Stated goal:
Which lines of the records contain the word "height"? Gather each of them, copied in full.

───── Data excerpts

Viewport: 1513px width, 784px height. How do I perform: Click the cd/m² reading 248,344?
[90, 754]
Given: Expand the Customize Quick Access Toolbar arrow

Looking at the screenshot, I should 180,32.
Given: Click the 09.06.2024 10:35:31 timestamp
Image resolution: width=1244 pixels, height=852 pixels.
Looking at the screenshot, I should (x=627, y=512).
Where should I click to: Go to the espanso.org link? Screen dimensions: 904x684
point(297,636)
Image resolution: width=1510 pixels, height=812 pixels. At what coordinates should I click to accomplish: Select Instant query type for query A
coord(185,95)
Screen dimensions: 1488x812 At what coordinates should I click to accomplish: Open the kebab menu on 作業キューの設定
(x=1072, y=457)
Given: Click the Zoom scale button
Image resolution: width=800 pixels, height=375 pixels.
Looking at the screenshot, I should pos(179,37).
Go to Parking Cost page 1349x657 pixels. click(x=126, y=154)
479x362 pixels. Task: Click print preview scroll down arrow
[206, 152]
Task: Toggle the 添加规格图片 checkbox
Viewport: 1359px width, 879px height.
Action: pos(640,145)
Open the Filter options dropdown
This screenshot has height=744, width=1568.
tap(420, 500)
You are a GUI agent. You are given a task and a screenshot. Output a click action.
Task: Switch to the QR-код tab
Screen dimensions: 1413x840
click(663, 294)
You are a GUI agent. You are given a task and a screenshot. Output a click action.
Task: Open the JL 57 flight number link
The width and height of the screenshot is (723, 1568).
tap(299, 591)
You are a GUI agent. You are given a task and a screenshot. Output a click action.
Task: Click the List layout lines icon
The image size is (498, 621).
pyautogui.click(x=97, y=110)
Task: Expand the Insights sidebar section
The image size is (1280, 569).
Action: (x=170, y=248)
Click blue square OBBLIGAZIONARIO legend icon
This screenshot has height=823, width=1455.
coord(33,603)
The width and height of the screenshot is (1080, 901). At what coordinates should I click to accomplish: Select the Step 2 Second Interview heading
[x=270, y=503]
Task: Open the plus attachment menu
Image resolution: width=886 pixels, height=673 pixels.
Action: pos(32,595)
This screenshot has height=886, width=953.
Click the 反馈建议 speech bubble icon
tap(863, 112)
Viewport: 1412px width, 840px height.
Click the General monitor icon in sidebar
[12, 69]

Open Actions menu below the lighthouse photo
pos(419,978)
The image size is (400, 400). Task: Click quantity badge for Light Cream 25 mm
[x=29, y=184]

──────────

Reply:
Viewport: 1513px width, 784px height. How do I perform: Click the cd/m² reading 248,344?
Image resolution: width=1244 pixels, height=852 pixels.
Image resolution: width=1510 pixels, height=812 pixels. At what coordinates should I click to accomplish: Select Instant query type for query A
Image resolution: width=800 pixels, height=375 pixels.
Viewport: 1359px width, 879px height.
This screenshot has height=744, width=1568.
The width and height of the screenshot is (723, 1568).
This screenshot has height=823, width=1455.
The width and height of the screenshot is (1080, 901). At what coordinates should I click to accomplish: Select the Step 2 Second Interview heading
Image resolution: width=886 pixels, height=673 pixels.
This screenshot has height=886, width=953.
Viewport: 1412px width, 840px height.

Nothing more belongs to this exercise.